Tiana Kaye Johnson

Ensemble Blog #8 – What Do Love Mean? (Houston)

For each tour city where Progress Theatre travels to perform, one of our ensemble members uses this blog to reflect on new insights, discoveries, questions and conversations we encounter as we engage with audiences and communities across the country. We share this “Ensemble Blog” as another way of following the tour, continuing the post-show dialogues often started with our audiences, and mapping our journeys “in progress”–literally and figuratively.

_____________________________________________________________________________________________________
“What Do Love Mean?”

In The Burnin’, my contemporary character, Boo, finds herself in an abusive relationship where she thought love would be present but it never showed up. She asks a series of questions, starting with “What do love mean?”, in order to define love as a word and love as it exists or does not exist in her relationship. It was very interesting to see Boo’s journey each night through the audience’s eyes.
Multiple women testified after the show about bending to another person’s will to a point where you become their servant. In their request and demands of who they want you to be, you consequently end up loosing your own identity as a result of your constant strive for reciprocity. Multiple men attempted to compliment my performance by mentioning how sexy I or Boo was –which one, I’m not sure yet. Either way it made me uncomfortable, not because of the sexually connotative movement they saw me do onstage. Certainly not because I thought someone was attempting to make a pass as me. But, honestly I wasn’t exactly sure why it made me uncomfortable. So, like Boo, I began to ask myself a series of questions that led me to more thoughts; possibly an answer. I will extend some of them to you in this blog.

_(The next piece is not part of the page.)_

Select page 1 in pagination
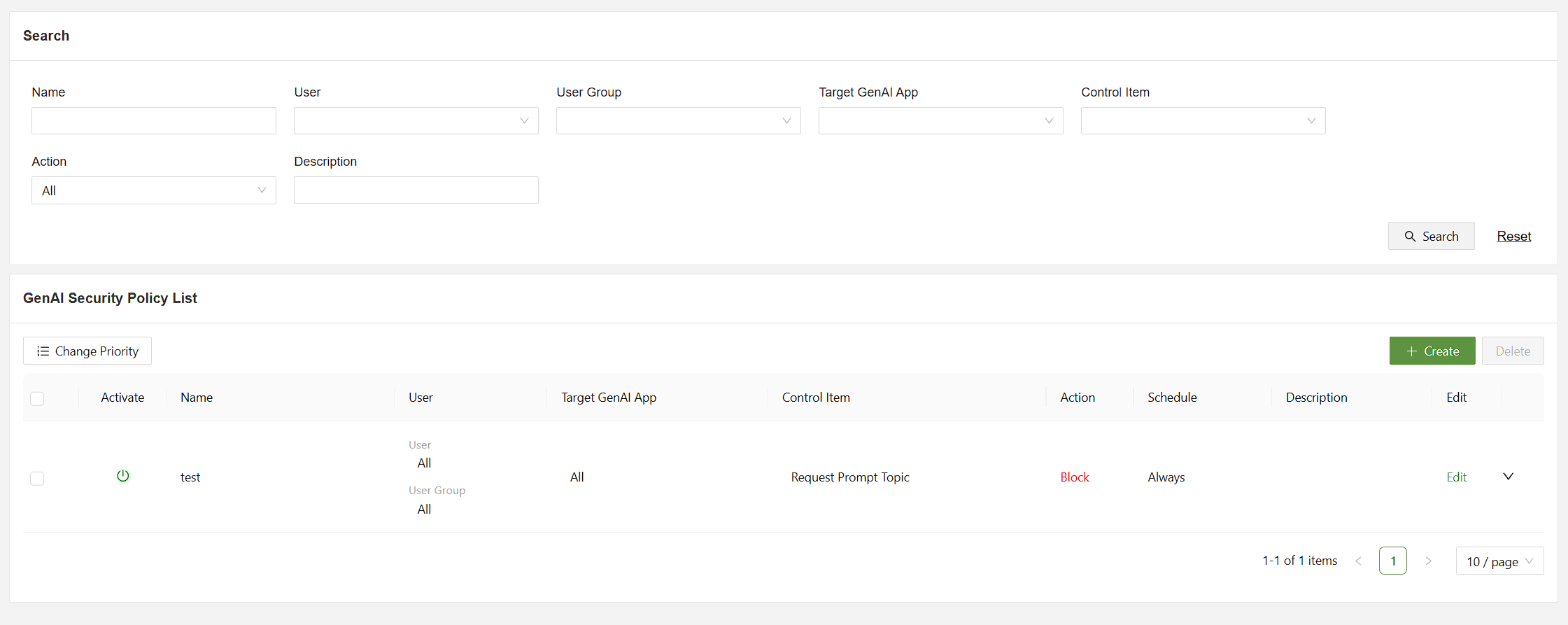1568x625 pixels. coord(1392,561)
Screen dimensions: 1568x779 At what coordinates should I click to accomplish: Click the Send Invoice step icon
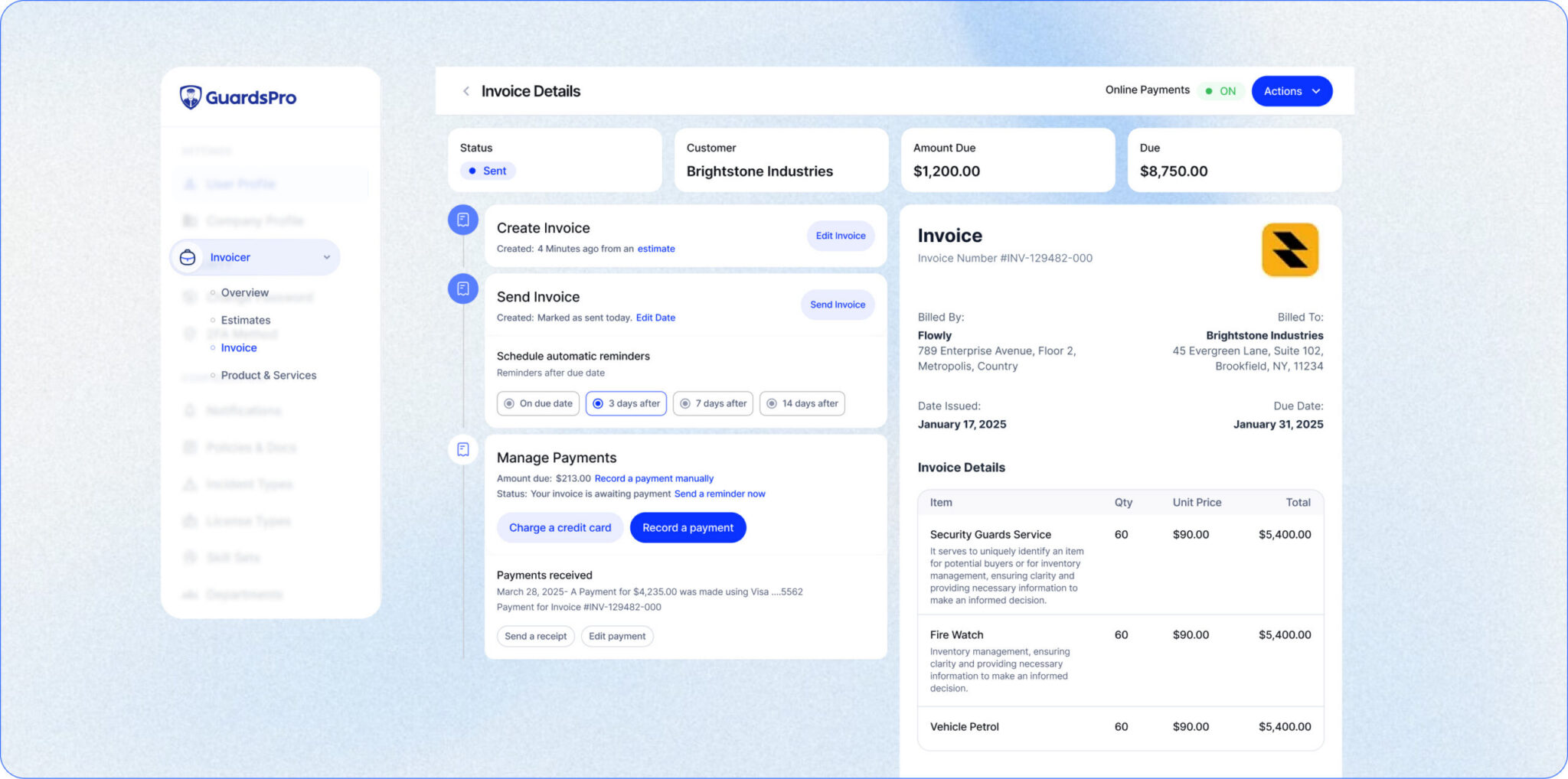tap(462, 289)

Question: Could this person be blinded by their own privilege?

We live in a society where male privilege exists just as much as White privilege. In The Burnin’ that male privilege is indirectly being challenged through a story where a woman realizes that not only does she deserve to love herself, but she deserves to the be loved by a man who essentially see’s her as a person, as a human being . A woman with a name, not just his “Boo.” As a society we have been desensitized to the objectification of women by media and entertainment. We don’t recognized the subliminal messages we send to ourselves with images of half naked women in beer ads, music videos, race tracks, and boxing rinks without mention of their stories, their accomplishments, or even their names. And, how about the very non-subliminal messages of hyper masculinity that are reinforced by men who define manhood by promiscuity, describe a cluster of women (who’s names they do not know) as “hoes”, or proudly proclaim the title of pimp or player. Telling me I (or Boo) was sexy on stage as if it were a compliment while I’m am portraying a physically, sexually, and emotionally abused woman, brings me to these next two questions…

Question: Who do you have love for in this moment? Are you only concerned with what is visually and sexually pleasing to you at the expense of someone else’s physical, sexual, and emotional health?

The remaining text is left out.